TASK STATEMENT. The response should contain every record, reproduced exactly.
[INFORMATION PROVIDED]
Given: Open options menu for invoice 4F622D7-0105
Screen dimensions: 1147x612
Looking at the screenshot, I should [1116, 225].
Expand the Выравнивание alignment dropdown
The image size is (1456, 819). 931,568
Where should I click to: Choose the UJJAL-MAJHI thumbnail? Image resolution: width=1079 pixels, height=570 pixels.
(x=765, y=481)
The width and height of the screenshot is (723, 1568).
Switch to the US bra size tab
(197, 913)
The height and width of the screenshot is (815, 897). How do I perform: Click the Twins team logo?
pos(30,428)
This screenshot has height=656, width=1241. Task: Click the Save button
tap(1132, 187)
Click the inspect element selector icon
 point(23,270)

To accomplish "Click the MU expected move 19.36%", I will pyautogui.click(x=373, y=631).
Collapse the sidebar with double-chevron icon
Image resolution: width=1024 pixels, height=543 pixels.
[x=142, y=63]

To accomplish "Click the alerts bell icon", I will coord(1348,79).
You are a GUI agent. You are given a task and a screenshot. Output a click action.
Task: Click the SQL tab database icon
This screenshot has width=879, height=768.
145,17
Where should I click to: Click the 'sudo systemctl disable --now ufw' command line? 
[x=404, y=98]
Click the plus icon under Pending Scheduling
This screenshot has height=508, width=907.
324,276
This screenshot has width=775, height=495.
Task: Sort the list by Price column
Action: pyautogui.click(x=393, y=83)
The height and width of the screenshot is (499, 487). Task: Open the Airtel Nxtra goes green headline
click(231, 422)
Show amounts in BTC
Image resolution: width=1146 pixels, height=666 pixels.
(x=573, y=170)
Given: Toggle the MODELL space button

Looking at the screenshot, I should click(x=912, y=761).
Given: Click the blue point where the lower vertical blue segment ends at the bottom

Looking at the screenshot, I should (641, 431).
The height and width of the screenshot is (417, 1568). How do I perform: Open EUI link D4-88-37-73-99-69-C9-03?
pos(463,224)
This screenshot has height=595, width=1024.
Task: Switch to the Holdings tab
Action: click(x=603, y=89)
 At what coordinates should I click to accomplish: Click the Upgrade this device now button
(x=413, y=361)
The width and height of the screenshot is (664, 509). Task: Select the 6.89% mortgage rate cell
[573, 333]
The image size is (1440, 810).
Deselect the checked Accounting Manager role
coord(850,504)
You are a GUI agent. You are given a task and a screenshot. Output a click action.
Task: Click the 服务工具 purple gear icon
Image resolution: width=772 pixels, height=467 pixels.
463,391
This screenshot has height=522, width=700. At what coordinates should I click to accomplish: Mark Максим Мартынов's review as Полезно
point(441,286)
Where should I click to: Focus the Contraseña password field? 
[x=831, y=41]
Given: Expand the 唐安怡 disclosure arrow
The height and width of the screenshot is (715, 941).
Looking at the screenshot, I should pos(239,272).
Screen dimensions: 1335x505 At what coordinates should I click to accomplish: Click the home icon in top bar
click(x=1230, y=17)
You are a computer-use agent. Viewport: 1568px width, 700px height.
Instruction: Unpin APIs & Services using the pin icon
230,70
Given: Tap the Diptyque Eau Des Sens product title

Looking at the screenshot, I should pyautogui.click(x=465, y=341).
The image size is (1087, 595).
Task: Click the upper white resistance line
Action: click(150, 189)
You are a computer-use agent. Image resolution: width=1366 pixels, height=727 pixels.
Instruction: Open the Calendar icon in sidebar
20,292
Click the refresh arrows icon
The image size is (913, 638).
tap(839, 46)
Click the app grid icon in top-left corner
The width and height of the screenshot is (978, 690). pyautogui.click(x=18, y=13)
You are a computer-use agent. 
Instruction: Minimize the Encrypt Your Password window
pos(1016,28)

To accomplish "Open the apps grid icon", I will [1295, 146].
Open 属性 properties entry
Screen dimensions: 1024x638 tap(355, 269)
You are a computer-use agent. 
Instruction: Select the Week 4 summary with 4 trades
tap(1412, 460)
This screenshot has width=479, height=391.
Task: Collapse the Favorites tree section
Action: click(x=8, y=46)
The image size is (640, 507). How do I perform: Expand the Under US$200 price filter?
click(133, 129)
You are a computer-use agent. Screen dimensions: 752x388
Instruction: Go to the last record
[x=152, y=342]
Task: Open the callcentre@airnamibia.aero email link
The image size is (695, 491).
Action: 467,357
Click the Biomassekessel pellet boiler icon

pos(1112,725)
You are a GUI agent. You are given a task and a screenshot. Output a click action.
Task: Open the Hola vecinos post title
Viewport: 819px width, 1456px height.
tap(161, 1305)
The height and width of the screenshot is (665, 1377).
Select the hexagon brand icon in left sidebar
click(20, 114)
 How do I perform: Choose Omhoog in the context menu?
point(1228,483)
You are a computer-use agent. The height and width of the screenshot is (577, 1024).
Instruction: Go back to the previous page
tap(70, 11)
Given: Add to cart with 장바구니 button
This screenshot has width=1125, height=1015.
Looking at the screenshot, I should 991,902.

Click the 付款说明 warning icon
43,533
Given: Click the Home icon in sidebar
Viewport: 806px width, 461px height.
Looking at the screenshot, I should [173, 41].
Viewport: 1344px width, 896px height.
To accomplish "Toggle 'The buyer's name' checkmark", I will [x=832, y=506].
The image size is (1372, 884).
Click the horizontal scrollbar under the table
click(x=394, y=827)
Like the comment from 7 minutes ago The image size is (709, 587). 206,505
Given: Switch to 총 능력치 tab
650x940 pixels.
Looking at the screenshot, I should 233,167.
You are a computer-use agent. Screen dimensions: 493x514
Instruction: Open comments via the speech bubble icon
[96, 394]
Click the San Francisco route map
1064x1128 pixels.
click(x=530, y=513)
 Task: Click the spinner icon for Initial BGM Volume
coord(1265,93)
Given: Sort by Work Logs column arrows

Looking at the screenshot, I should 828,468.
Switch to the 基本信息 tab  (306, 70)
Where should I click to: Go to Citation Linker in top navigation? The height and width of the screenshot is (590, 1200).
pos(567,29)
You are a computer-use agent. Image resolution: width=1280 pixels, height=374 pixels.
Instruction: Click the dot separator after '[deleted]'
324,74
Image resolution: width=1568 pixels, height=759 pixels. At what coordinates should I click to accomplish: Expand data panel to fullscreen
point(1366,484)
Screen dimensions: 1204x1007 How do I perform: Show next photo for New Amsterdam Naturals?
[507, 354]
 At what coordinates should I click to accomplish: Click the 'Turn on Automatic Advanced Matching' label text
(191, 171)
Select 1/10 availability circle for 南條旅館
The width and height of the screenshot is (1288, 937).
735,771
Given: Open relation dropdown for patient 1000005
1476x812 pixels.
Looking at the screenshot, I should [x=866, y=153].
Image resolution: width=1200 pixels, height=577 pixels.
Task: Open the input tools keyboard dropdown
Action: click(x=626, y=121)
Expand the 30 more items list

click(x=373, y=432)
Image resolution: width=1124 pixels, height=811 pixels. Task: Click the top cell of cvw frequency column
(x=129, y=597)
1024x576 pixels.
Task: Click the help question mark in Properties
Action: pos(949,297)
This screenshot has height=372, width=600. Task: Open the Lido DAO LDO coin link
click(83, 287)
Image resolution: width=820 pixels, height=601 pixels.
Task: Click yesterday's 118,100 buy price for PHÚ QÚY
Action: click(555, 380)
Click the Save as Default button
[/INFORMATION PROVIDED]
COMPLETED TASK.
Given: Open options menu for invoice 4F622D7-0105
Screen dimensions: 1147x612
Looking at the screenshot, I should [1116, 225].
Expand the Выравнивание alignment dropdown
The image size is (1456, 819). 931,568
Where should I click to: Choose the UJJAL-MAJHI thumbnail? Image resolution: width=1079 pixels, height=570 pixels.
(x=765, y=481)
The width and height of the screenshot is (723, 1568).
Switch to the US bra size tab
(197, 913)
The height and width of the screenshot is (815, 897). How do I perform: Click the Twins team logo?
pos(30,428)
This screenshot has height=656, width=1241. Task: Click the Save button
tap(1132, 187)
Click the inspect element selector icon
 point(23,270)

To accomplish "Click the MU expected move 19.36%", I will pyautogui.click(x=373, y=631).
Collapse the sidebar with double-chevron icon
Image resolution: width=1024 pixels, height=543 pixels.
[x=142, y=63]

To accomplish "Click the alerts bell icon", I will coord(1348,79).
You are a GUI agent. You are given a task and a screenshot. Output a click action.
Task: Click the SQL tab database icon
This screenshot has width=879, height=768.
145,17
Where should I click to: Click the 'sudo systemctl disable --now ufw' command line? 
[x=404, y=98]
Click the plus icon under Pending Scheduling
This screenshot has height=508, width=907.
324,276
This screenshot has width=775, height=495.
Task: Sort the list by Price column
Action: pyautogui.click(x=393, y=83)
The height and width of the screenshot is (499, 487). Task: Open the Airtel Nxtra goes green headline
click(231, 422)
Show amounts in BTC
Image resolution: width=1146 pixels, height=666 pixels.
(x=573, y=170)
Given: Toggle the MODELL space button

Looking at the screenshot, I should click(x=912, y=761).
Given: Click the blue point where the lower vertical blue segment ends at the bottom

Looking at the screenshot, I should (641, 431).
The height and width of the screenshot is (417, 1568). How do I perform: Open EUI link D4-88-37-73-99-69-C9-03?
pos(463,224)
This screenshot has height=595, width=1024.
Task: Switch to the Holdings tab
Action: click(x=603, y=89)
 At what coordinates should I click to accomplish: Click the Upgrade this device now button
(x=413, y=361)
The width and height of the screenshot is (664, 509). Task: Select the 6.89% mortgage rate cell
[573, 333]
The image size is (1440, 810).
Deselect the checked Accounting Manager role
coord(850,504)
You are a GUI agent. You are given a task and a screenshot. Output a click action.
Task: Click the 服务工具 purple gear icon
Image resolution: width=772 pixels, height=467 pixels.
463,391
This screenshot has height=522, width=700. At what coordinates should I click to accomplish: Mark Максим Мартынов's review as Полезно
point(441,286)
Where should I click to: Focus the Contraseña password field? 
[x=831, y=41]
Given: Expand the 唐安怡 disclosure arrow
The height and width of the screenshot is (715, 941).
Looking at the screenshot, I should pos(239,272).
Screen dimensions: 1335x505 At what coordinates should I click to accomplish: Click the home icon in top bar
click(x=1230, y=17)
You are a computer-use agent. Viewport: 1568px width, 700px height.
Instruction: Unpin APIs & Services using the pin icon
230,70
Given: Tap the Diptyque Eau Des Sens product title

Looking at the screenshot, I should pyautogui.click(x=465, y=341).
The image size is (1087, 595).
Task: Click the upper white resistance line
Action: click(150, 189)
You are a computer-use agent. Image resolution: width=1366 pixels, height=727 pixels.
Instruction: Open the Calendar icon in sidebar
20,292
Click the refresh arrows icon
The image size is (913, 638).
tap(839, 46)
Click the app grid icon in top-left corner
The width and height of the screenshot is (978, 690). pyautogui.click(x=18, y=13)
You are a computer-use agent. 
Instruction: Minimize the Encrypt Your Password window
pos(1016,28)

To accomplish "Open the apps grid icon", I will [1295, 146].
Open 属性 properties entry
Screen dimensions: 1024x638 tap(355, 269)
You are a computer-use agent. 
Instruction: Select the Week 4 summary with 4 trades
tap(1412, 460)
This screenshot has width=479, height=391.
Task: Collapse the Favorites tree section
Action: click(x=8, y=46)
The image size is (640, 507). How do I perform: Expand the Under US$200 price filter?
click(133, 129)
You are a computer-use agent. Screen dimensions: 752x388
Instruction: Go to the last record
[x=152, y=342]
Task: Open the callcentre@airnamibia.aero email link
The image size is (695, 491).
Action: 467,357
Click the Biomassekessel pellet boiler icon

pos(1112,725)
You are a GUI agent. You are given a task and a screenshot. Output a click action.
Task: Open the Hola vecinos post title
Viewport: 819px width, 1456px height.
tap(161, 1305)
The height and width of the screenshot is (665, 1377).
Select the hexagon brand icon in left sidebar
click(20, 114)
 How do I perform: Choose Omhoog in the context menu?
point(1228,483)
You are a computer-use agent. The height and width of the screenshot is (577, 1024).
Instruction: Go back to the previous page
tap(70, 11)
Given: Add to cart with 장바구니 button
This screenshot has width=1125, height=1015.
Looking at the screenshot, I should 991,902.

Click the 付款说明 warning icon
43,533
Given: Click the Home icon in sidebar
Viewport: 806px width, 461px height.
Looking at the screenshot, I should [173, 41].
Viewport: 1344px width, 896px height.
To accomplish "Toggle 'The buyer's name' checkmark", I will [x=832, y=506].
The image size is (1372, 884).
Click the horizontal scrollbar under the table
click(x=394, y=827)
Like the comment from 7 minutes ago The image size is (709, 587). 206,505
Given: Switch to 총 능력치 tab
650x940 pixels.
Looking at the screenshot, I should 233,167.
You are a computer-use agent. Screen dimensions: 493x514
Instruction: Open comments via the speech bubble icon
[96, 394]
Click the San Francisco route map
1064x1128 pixels.
click(x=530, y=513)
 Task: Click the spinner icon for Initial BGM Volume
coord(1265,93)
Given: Sort by Work Logs column arrows

Looking at the screenshot, I should 828,468.
Switch to the 基本信息 tab  (306, 70)
Where should I click to: Go to Citation Linker in top navigation? The height and width of the screenshot is (590, 1200).
pos(567,29)
You are a computer-use agent. Image resolution: width=1280 pixels, height=374 pixels.
Instruction: Click the dot separator after '[deleted]'
324,74
Image resolution: width=1568 pixels, height=759 pixels. At what coordinates should I click to accomplish: Expand data panel to fullscreen
point(1366,484)
Screen dimensions: 1204x1007 How do I perform: Show next photo for New Amsterdam Naturals?
[507, 354]
 At what coordinates should I click to accomplish: Click the 'Turn on Automatic Advanced Matching' label text
(191, 171)
Select 1/10 availability circle for 南條旅館
The width and height of the screenshot is (1288, 937).
735,771
Given: Open relation dropdown for patient 1000005
1476x812 pixels.
Looking at the screenshot, I should [x=866, y=153].
Image resolution: width=1200 pixels, height=577 pixels.
Task: Open the input tools keyboard dropdown
Action: click(x=626, y=121)
Expand the 30 more items list

click(x=373, y=432)
Image resolution: width=1124 pixels, height=811 pixels. Task: Click the top cell of cvw frequency column
(x=129, y=597)
1024x576 pixels.
Task: Click the help question mark in Properties
Action: pos(949,297)
This screenshot has height=372, width=600. Task: Open the Lido DAO LDO coin link
click(83, 287)
Image resolution: width=820 pixels, height=601 pixels.
Task: Click yesterday's 118,100 buy price for PHÚ QÚY
Action: click(555, 380)
Click the Save as Default button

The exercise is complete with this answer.